Wierzbowski also plans to baby his performers; a basement “green room” is quickly taking shape that will have two bathrooms (one with a shower), and a common area that will also be used to display video screens. Both the buildings played host to video art recently during Greenfield’s Bricks and Mortar Film/Video Art Festival, so this isn’t virgin territory. He’s also got two extra buildings on his 130 acres in Colrain, only six miles from downtown. Traveling troubadours can hang their hats there for a night if they’ve come to perform and/or record at the studio.
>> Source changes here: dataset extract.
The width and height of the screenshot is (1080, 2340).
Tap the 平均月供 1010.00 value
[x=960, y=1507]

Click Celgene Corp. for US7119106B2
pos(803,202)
According to a July article in the Greenfield Recorder by Richie Davis, the two buildings together cost $5 million to buy and refurbish. During my tour, Ed noted that the price tag for just replacing 72 windows (basically, all of them) in the Arts Block building was around $88,000. Add to that the cost of two liquor licenses whose acquisitions were partly bits of luck in their own right, one from the former Jig’s Tavern and the other from the recently bankrupt Cafe Koko, and you’re starting to really run up a bill. To offset the expense while the work’s been going on, The Arts Block has been putting on shows in the finished main performance space, and has been renting out the same space for events and catering them. The project has also made use of state and federal tax credits to help incentivize its continued momentum.
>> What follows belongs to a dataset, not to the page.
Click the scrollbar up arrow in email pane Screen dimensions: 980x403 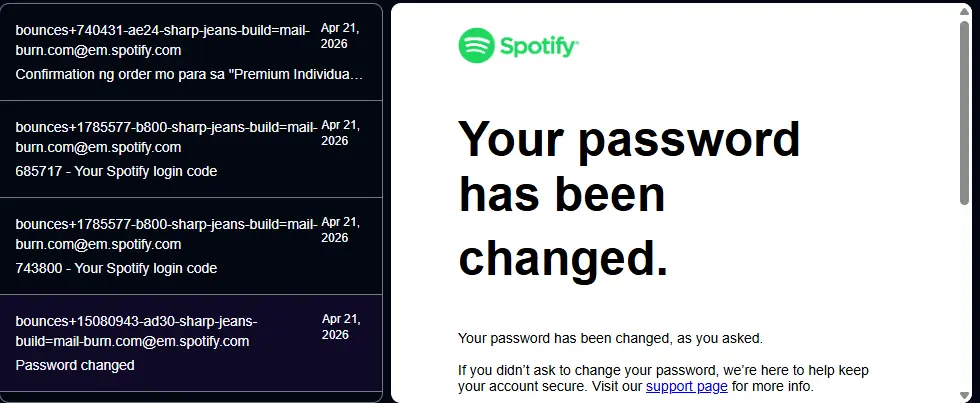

Wierzbowski takes it all in stride. He describes himself as someone who people talk about as being “crazy,” but he’s fried bigger fish than this one. He’s worked in Russia for 28 years, connected the first Western advertisers (Pepsi, Sony and Visa) with Soviet-era Russian TV, done cultural exchange shows with Phil Donahue featuring live communication between studio audiences in Russia and the U.S., recorded classical musicians and produced broadcast concerts with pianist Van Cliburn, the New York Philharmonic and Soviet State Orchestra. He did investigative journalism that involved tracking down the original KGB agent who worked with Julius Rosenberg, and helped discover how exaggerated the charges against Rosenberg and his wife were, charges that led to their executions for conspiring to commit espionage during the height of the McCarthy Era.
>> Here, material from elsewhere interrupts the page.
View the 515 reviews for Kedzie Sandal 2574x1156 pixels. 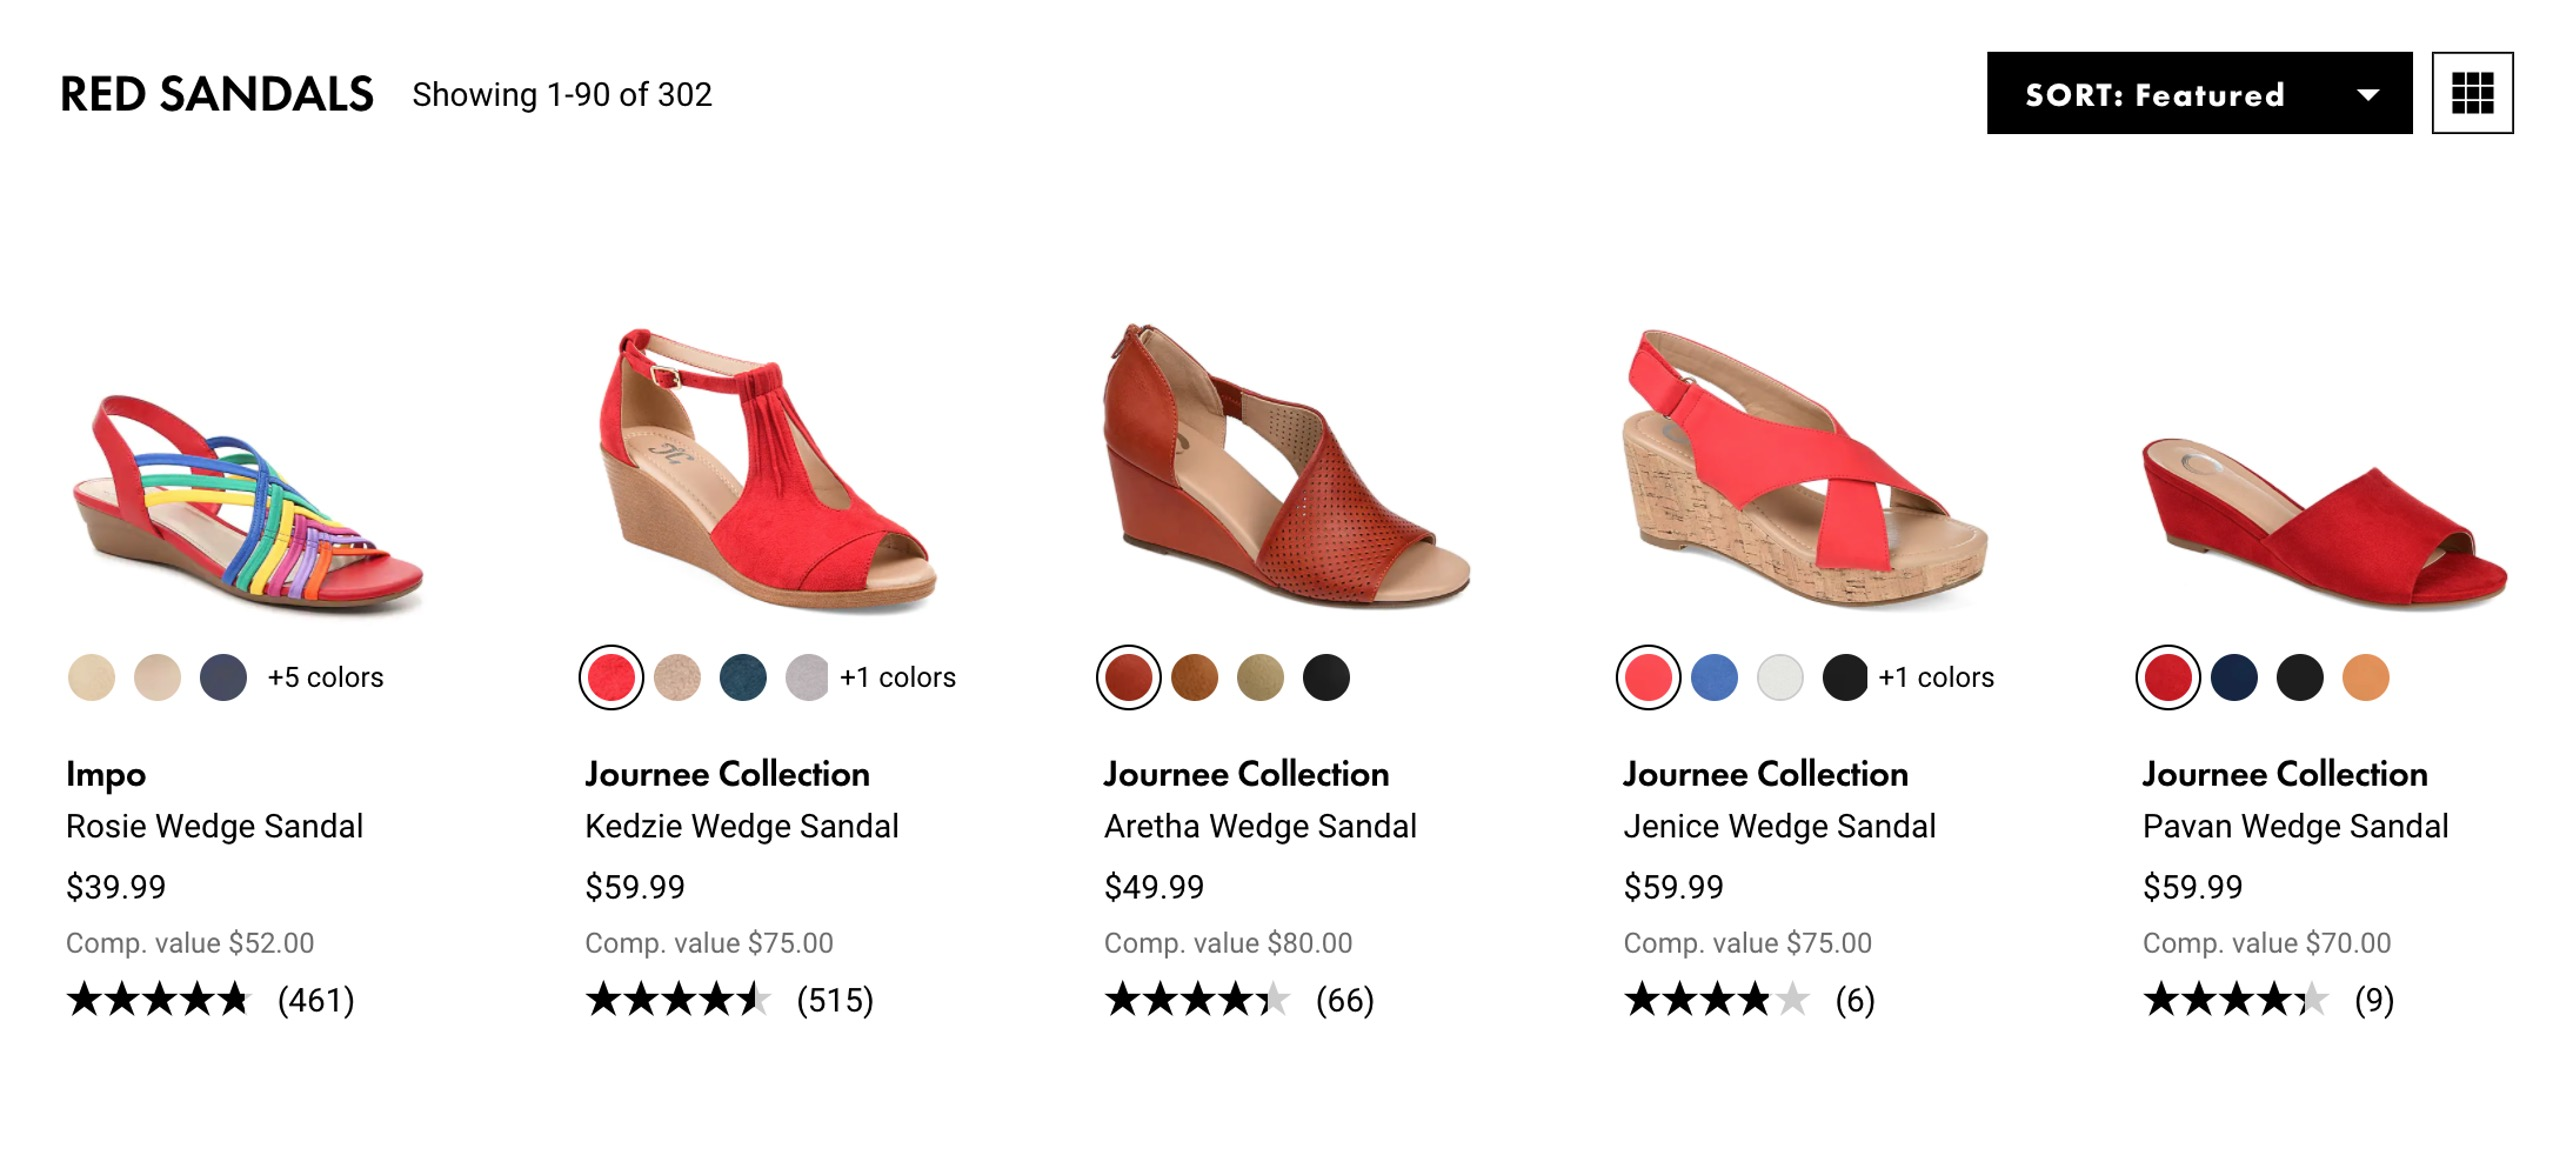point(834,1000)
Ed’s primary business of late has been with Global American Television, which buys episode scripts of Law and Order: Criminal Intent and Special Victims Unit from NBC/Universal, which he then oversees the remaking of, in Russian, by a Russian production company, with Russian actors (much like the trend in the last decade or two of the U.S. remaking British, Australian and New Zealander shows). The Russian versions, now in their fourth seasons, are a big success, and have helped him bring a tangible taste of that success back home to the Valley. The details of his grand plan seem at times complicated, with new obstacles popping up daily in his path, but the man has amalgamated the funding—and the minds and bodies—to make it all seem simple.

“You’ll wander around 18,000 square feet,” he says with a smile, “filled with art, music and food.” In a town like Greenfield that’s still riding the line between “up-and-coming” and “aching for redevelopment,” such a proposition has found traction in all the right places.